This study has led to establishing the composition and structure of the HSP70 locus of L. braziliensis, complementing the information available in the GeneDB genome database for this species. L. braziliensisHSP70 gene regulation does not seem to operate by mRNA stabilization as occurs in other Leishmania species.
The Leishmania genus involves about 20 species that infect humans, causing different clinical manifestations ranging from self-healing cutaneous lesions (CL), mucosal lesions (MCL) to fatal visceral infections (VL) . More than 350 million people are considered at risk of contracting leishmaniases, and some 2 million new cases occur yearly . In Latin America, CL and MCL are neglected public health problems endemic in 22 countries. Many species of the subgenus Viannia cause the majority of CL cases but MCL is principally caused by Leishmania (Viannia) braziliensis. Canine leishmaniases, caused either by Leishmania infantum or by L. braziliensis, is also widespread in South America, being among the most important canine vector-borne diseases occurring in this region .
During its digenetic life cycle, the Leishmania parasite needs to adapt from the environmental (vector) temperature to the mammalian-host temperature (37°C). As a result, the heat shock response is induced and the heat shock proteins (HSPs) are expected to play important roles in the adaptation process, influencing the developmental change from promastigotes in sandflies to amastigotes in mammalian hosts [5–10]. Among HSPs, HSP70 is the most highly conserved in both sequence and function.
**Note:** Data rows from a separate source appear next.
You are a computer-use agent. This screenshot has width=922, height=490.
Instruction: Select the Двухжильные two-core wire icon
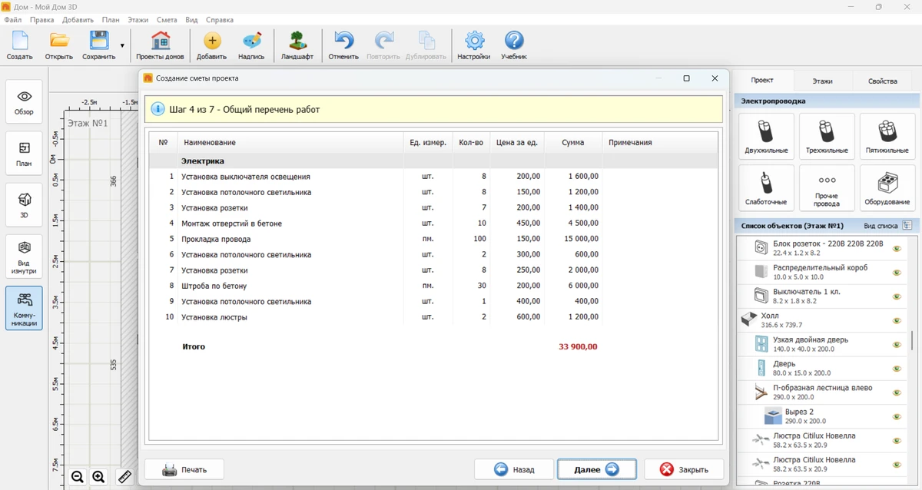click(x=765, y=137)
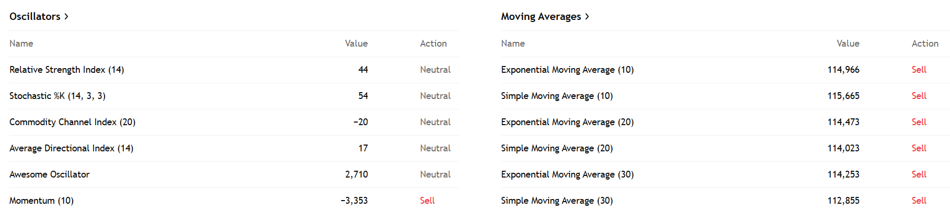Click the Oscillators Name column header
The width and height of the screenshot is (950, 210).
(x=21, y=43)
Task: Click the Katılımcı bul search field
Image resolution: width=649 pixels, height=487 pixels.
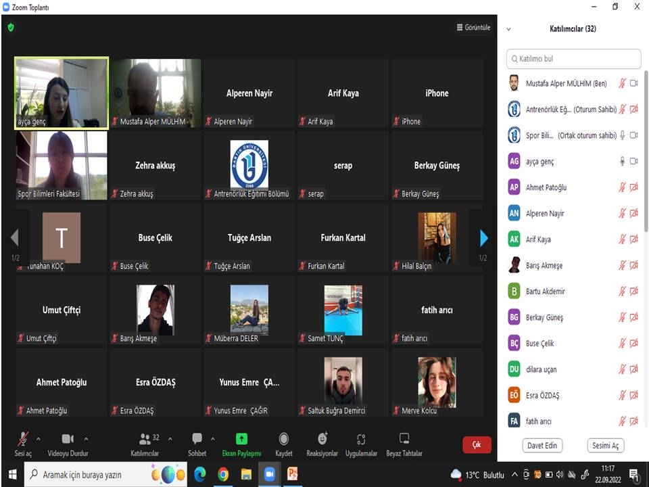Action: (573, 59)
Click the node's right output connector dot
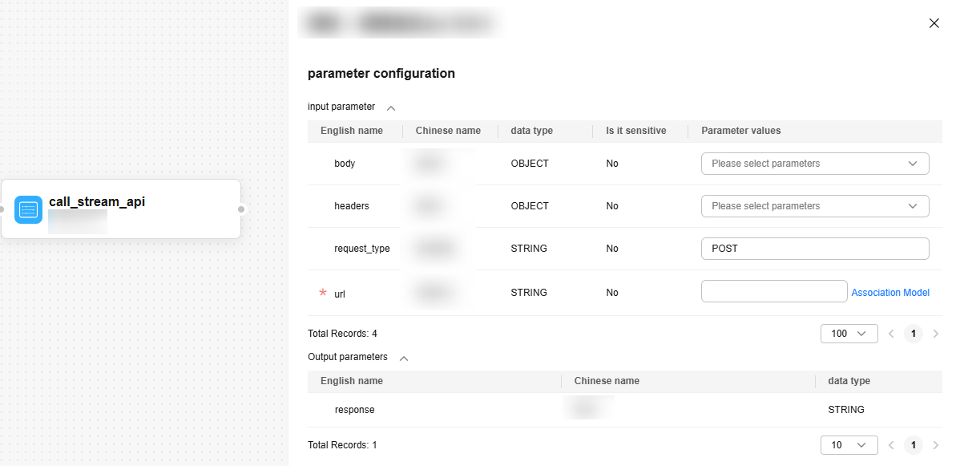Screen dimensions: 956x466 pyautogui.click(x=241, y=209)
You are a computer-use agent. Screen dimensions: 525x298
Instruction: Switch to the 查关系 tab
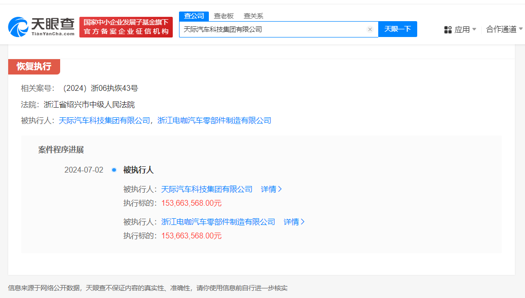tap(255, 16)
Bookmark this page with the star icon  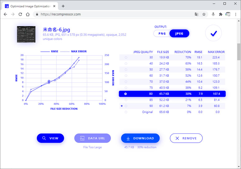tap(204, 14)
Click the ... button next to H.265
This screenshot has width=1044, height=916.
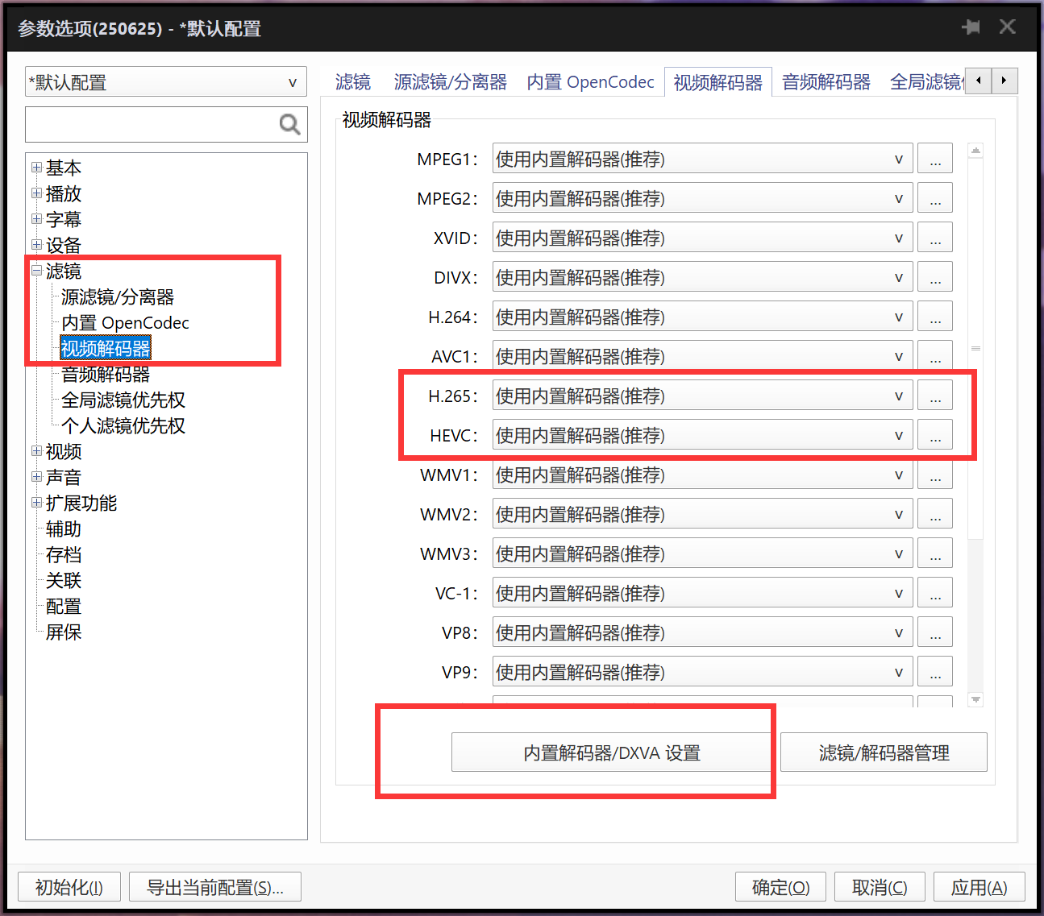tap(935, 395)
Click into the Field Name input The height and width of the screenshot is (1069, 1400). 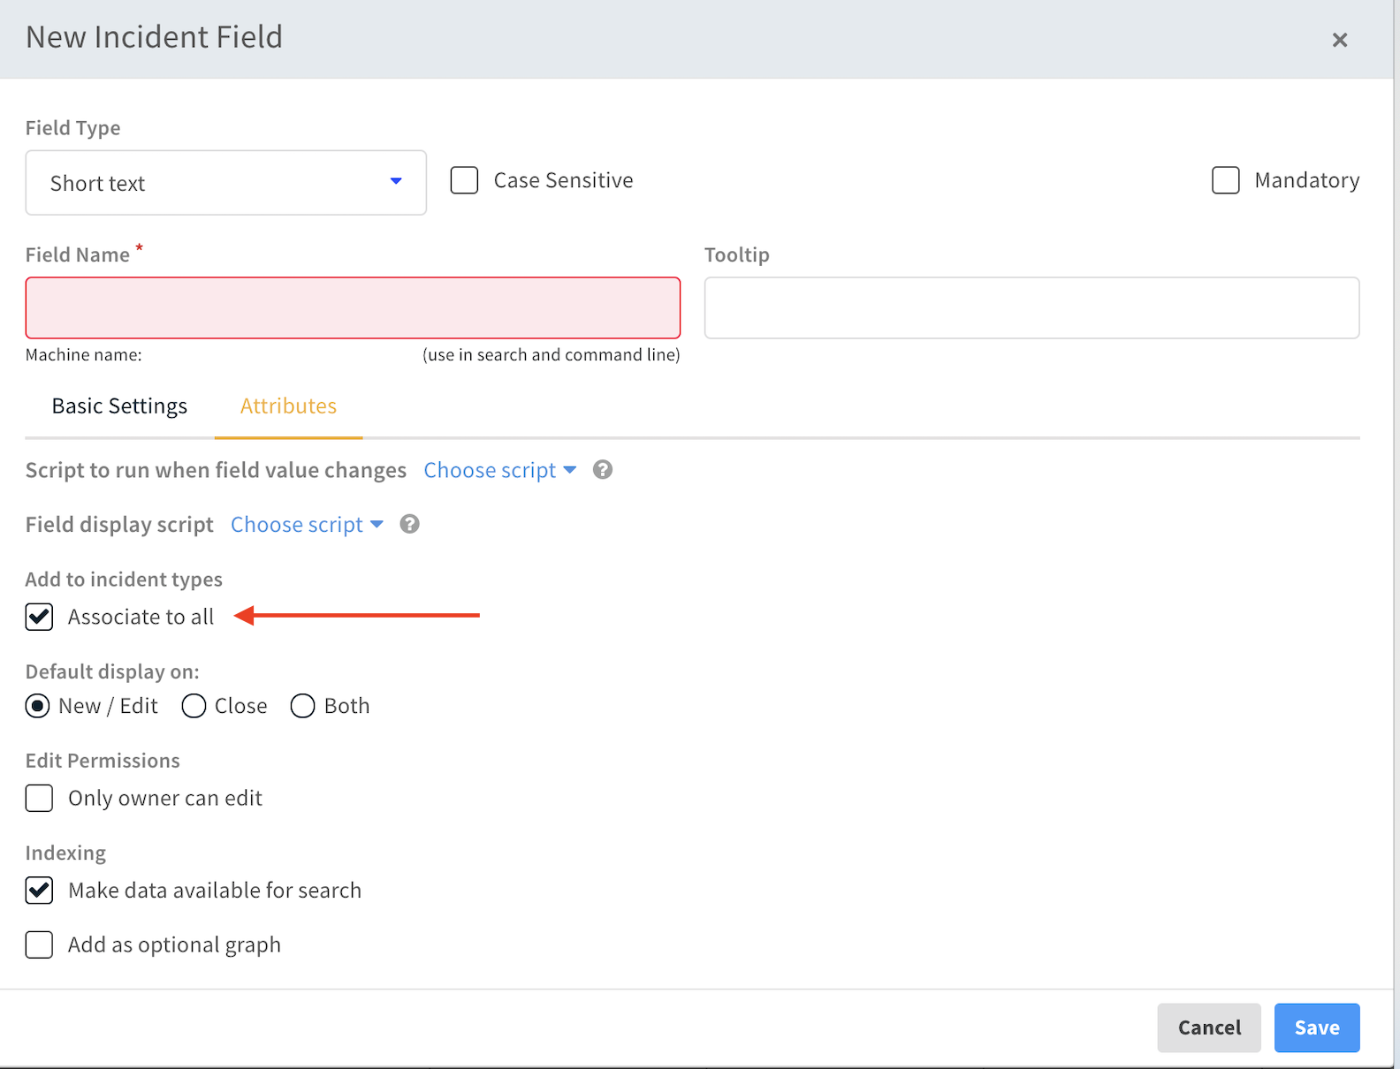click(353, 308)
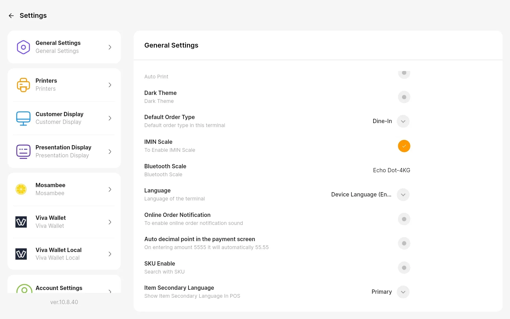Disable the IMIN Scale toggle
This screenshot has height=319, width=510.
pos(404,146)
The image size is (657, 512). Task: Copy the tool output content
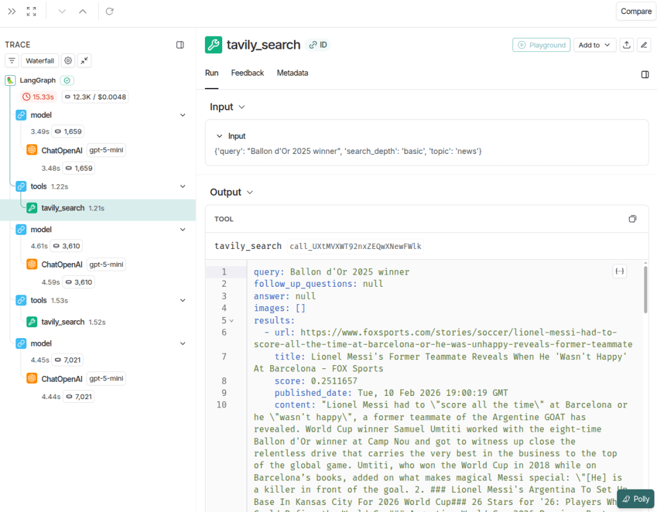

Proteins of the HSP70 family are central components of many fundamental cellular processes, including the folding and assembly of newly synthesized proteins, refolding of misfolded and aggregated proteins, membrane translocation of organellar and secretory proteins, proteolytic degradation of unstable proteins, and control of regulatory protein activity [11–14].
Two classes of HSP70 genes, HSP70-I and HSP70-II, sharing the 5' untranslated region (UTR) and the coding region but differing in their 3' UTR, have been described in several Leishmania species like L. infantum, Leishmania major, Leishmania tropica, Leishmania mexicana and Leishmania amazonensis[15, 16]. In general, these genes are arranged in a single genomic cluster that contains five or six HSP70-I copies, followed by one HSP70-II copy. In L. infantum, it has been demonstrated that whereas HSP70-I mRNAs accumulate in response to heat shock treatment, and are translated at both 26 and 37°C, HSP70-II mRNAs do not show a temperature-dependent accumulation, but show preferential translation at heat shock temperatures .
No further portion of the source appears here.